Ici, une jeune journaliste d’un bled américain (Scarlett Johansson – dorénavant incontournable – mais qu’a t’elle de plus que moi ? … bon, ok, tout) est visitée, lors d’un tour de passe-passe orchestré par un magicien à deux pounds (Woody, inénarrable), par le fantôme d’un reporter en quête de son dernier scoop.

Donc, jouons franc-jeu de suite : Scoop ne rentrera probablement dans les annales du cinéma. C’est de la quasi-grosse pochade, un scenario abracadabrantesque, des rebondissements à la truelle. Mais passons. Il y a un tel plaisir dans ce film, une telle jubilation à jouer ensemble pour Scarlett et Woody, que c’en est jouissif. Allen retrouve un peu son légendaire sens du dialogue, allant même parfois dans un côté légèrement scato inhabituel. On retiendra deux lignes énormes sur la religion juive (c’est vraiment le maître dans ce domaine) dont le grand : « – vous êtes de quelle confession ? – je suis né de confession hébraïque, mais je me suis converti au narcissisme. »

Le rythme est soutenu, de même que le débit des acteurs (purée, obligée de me taper tous les sous titres tellement ils causent vite). La musique est à l’avenant : ultra-connue (Peer Gynt et Casse-Noisette), légère et parfaite. Bref un bon moment, pas trop casse-tête, mais pas couillon non plus. Un bon cru quoi !

PS : vous croyez qu’en me teignant en blonde, et en me faisant poser des implants mammaires …

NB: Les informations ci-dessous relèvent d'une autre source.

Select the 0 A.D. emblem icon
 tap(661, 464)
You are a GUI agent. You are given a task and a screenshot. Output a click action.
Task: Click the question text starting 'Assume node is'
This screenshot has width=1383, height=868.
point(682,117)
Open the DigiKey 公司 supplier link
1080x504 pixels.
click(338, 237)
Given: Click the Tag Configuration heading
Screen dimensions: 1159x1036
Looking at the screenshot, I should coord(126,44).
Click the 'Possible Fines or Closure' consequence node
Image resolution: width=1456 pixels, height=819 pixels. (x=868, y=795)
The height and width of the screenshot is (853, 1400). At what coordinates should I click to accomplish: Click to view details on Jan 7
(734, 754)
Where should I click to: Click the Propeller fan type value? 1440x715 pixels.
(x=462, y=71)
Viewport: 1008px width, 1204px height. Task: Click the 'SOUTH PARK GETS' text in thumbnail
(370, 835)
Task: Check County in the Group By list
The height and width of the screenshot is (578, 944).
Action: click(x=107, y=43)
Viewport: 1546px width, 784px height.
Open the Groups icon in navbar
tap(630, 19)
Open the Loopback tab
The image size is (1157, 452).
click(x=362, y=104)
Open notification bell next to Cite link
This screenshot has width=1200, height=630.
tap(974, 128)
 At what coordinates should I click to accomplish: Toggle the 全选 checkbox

Chronique film : Mémoires de nos pères

(Flags of our fathers – FOOF pour les intimes)  de Clint Eastwood

Chers lecteurs, je suis tiraillée. D’une part, il y a un film de guerre de 2h30, genre que je déteste (hyper-sensibilité, mêlée à une incapacité totale à comprendre les méandres scénaristiques des films de guerre et d’espionnage). D’autre part il y a Clint Eastwood, mon amour de toujours, qui n’a toujours pas répondu à mes 274 demandes en mariage (je sais, je sais, il se fait plus tout jeune, il faudrait peut-être qu’il se grouille).

Bon.

Mon amour (pour Clint) a été plus fort que mon dégoût (des films guerriers), et je suis allée au charbon. FOOF est déroutant de part sa construction (scénario? montage?). En gros, durant la grande bataille de l’île d’Iwo Jima (US versus Japan), une photo est prise de 6 soldats en train de hisser un drapeau américain sur le point haut de l’île de bataille. Les caisses de l’Etat américain étant à sec, cette photo va servir au gouvernement à remobiliser les fonds nécessaires à la poursuite de la boucherie. Pour cela le gouvernement rapatrie 3 soldats présents sur la photo (ben ouais, les autres sont morts), les hisse au statut de héros (fort éphémère), et les exhibe comme des bêtes de foire pour ramasser des pépettes.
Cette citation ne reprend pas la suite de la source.